Thursday, December 29, 2011

A Thanksgiving Cruise - St Pete Beach Florida

HideAway along the ICW near Tierra Verde Florida
The last impediment on Boca Ciega Bay to the Gulf of Mexico is a bascule bridge designated by a particularly uncreative bureaucrat simply as Structure C. Motor sailing south from this relic from a slower time the HideAways began to have doubts as to the wisdom of anchoring for the night off St Pete Beach in the Gulf of Mexico. Dan and Steve following us in Miandros expressed the confidence sailors have after spending too much time ashore insisting that the easterly wind would keep the Gulf calm close to the beach.

The definition as to what constitutes a calm anchorage depends upon the boat you are sailing. Miandros, a Pearson Wanderer, is about two feet wider, seven feet longer and has more than twice the displacement of HideAway, a Compac 23. Add to equation the HideAway seems to be a magnet for wind that drinks scotch whiskey while howling at the moon all night and you can understand our concern. Noting that Miandros was flying a reefed main did nothing to comfort the HideAways.

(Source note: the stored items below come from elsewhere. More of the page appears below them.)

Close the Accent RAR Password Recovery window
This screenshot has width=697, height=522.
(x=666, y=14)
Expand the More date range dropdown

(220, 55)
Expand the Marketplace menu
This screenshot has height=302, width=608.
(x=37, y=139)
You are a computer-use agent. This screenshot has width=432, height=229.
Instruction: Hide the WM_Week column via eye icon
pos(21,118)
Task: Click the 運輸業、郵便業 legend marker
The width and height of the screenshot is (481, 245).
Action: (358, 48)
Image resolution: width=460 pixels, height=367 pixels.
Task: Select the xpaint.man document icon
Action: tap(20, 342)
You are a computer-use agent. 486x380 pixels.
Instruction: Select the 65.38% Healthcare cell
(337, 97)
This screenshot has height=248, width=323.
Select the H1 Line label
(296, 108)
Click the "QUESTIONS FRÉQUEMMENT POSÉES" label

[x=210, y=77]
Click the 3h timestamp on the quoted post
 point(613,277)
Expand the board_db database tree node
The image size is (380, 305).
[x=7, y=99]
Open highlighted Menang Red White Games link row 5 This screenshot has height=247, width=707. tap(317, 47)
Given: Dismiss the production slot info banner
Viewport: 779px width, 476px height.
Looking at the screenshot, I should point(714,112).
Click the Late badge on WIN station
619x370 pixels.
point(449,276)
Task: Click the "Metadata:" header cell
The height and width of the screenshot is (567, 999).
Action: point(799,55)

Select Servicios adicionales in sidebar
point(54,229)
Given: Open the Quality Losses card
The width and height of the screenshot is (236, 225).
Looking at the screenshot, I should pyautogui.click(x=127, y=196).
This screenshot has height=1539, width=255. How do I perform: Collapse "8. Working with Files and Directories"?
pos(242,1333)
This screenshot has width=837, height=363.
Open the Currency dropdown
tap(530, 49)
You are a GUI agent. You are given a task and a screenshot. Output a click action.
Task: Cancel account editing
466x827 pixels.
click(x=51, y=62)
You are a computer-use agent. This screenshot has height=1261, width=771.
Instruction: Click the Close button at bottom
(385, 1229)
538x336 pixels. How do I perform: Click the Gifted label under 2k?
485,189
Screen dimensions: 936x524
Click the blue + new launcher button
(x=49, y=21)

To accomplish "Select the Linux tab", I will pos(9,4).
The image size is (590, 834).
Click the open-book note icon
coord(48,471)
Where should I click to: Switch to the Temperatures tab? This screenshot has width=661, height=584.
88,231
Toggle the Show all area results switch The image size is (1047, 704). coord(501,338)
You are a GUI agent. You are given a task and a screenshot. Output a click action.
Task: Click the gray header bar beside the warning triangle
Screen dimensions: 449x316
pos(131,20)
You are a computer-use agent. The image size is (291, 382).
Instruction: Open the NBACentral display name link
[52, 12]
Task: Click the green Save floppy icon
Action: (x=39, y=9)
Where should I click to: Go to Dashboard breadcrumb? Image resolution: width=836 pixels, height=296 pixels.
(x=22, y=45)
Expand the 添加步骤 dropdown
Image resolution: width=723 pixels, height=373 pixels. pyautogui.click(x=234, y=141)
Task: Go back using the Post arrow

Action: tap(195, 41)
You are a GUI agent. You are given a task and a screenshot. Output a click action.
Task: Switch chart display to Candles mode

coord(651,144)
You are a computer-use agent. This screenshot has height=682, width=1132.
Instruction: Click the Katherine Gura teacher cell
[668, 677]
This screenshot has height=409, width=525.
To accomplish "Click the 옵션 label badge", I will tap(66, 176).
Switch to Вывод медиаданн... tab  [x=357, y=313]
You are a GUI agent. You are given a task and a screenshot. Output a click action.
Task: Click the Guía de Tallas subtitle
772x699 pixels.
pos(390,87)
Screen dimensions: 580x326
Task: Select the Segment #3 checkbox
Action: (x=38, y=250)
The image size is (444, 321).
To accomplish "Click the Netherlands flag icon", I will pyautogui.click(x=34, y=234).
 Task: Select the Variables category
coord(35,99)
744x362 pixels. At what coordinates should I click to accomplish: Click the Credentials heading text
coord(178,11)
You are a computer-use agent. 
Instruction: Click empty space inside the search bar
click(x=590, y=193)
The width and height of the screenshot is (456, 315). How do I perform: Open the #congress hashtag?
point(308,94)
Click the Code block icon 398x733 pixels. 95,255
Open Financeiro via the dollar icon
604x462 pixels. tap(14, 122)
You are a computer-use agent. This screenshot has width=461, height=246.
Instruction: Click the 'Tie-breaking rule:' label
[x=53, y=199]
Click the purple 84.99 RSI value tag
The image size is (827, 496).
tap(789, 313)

Mihandros Reefed  ICW St Pete Beach Fl

For now though, the sky was sunny, the wind was up along with the unusually warm temperature of almost 80.  At Thanksgiving!  To the relief of everyone the usual white knuckle portion of the ICW between Tierra Verde to port and St Pete Beach to starboard was nearly devoid of traffic.  Gybing into Pass-A-Grille Channel revealed one cabin cruiser eastbound on the correct side of the channel well out of harms way.  The waters north of the channel, close to the proposed anchorage, give even the shallow draft sailors the willies. Although a cut is rumored to exist just off the rip rap and pier neither Capt. desired to explore this possibility and held course offshore to the last marker before heading north

HideAway in Pass A Grille Channel
Once north bound HideAway sailed on with a bone in her teeth . . .

(To be continued)


Saturday, December 10, 2011

A Florida Gunkhole Raft-up - - - Stern To?

Rafted near Indian Key St Petersburg, Florida

There must be somewhere in this big world, a snug little gunkhole as calm as a mirror. The HideAways in contrast, are quite successful at finding bumpy anchorages with 20kn winds especially when rafted next to a larger boat.

Rafting two sailboats of dissimilar weight and lengths is something of an art form. A balance must be maintained between boarding access and preventing the respective standing rigging from an expensive entanglement while keeping in mind the motion of a 5 ton boat is considerably different than a two ton.

Add to the equation, the fact that a Compac 23 does not have a hull liner and that the crew sleeps on the settees conveniently located at the beam. Also located on the beam are a series of fenders deployed to keep the boats apart. These fenders love to sing and squawk all night inspired as they are from the wave action.

A 2 x 4 Separates the Cushions for a Quiet Night

The book “How to Raft Up the Boring Way”,  A double anchor has been set and six fenders positioned to cushion the boats on a calm night.

The addition of a 2 x 4 eliminates direct contact with the opposing boat and guarantees a silent night.

SV HideAway Rafted Stern-To

Always innovators, the Stern-To Raft Up Method was invented when HideAway’s bow line untied itself in the aforementioned 20kn air. The HideAways now have a deficit balance in the Bank of Good Luck after rescue by strong stern cleats with good wraps.

It took all five of us plus a Marine Scientist who happened by in his kayak to pull HideAway’s bow back around in the strong wind. Marine Scientists are good to have around, especially if they bring a kayak. This one stayed for supper, told some fascinating stories of the BP oil spill, and then shoved off into the night with a flash light strapped to his head. (A phone call later verified his successful bay crossing.)

The HideAways had a peaceful night’s sleep dreaming of reefed main and storm jib configurations.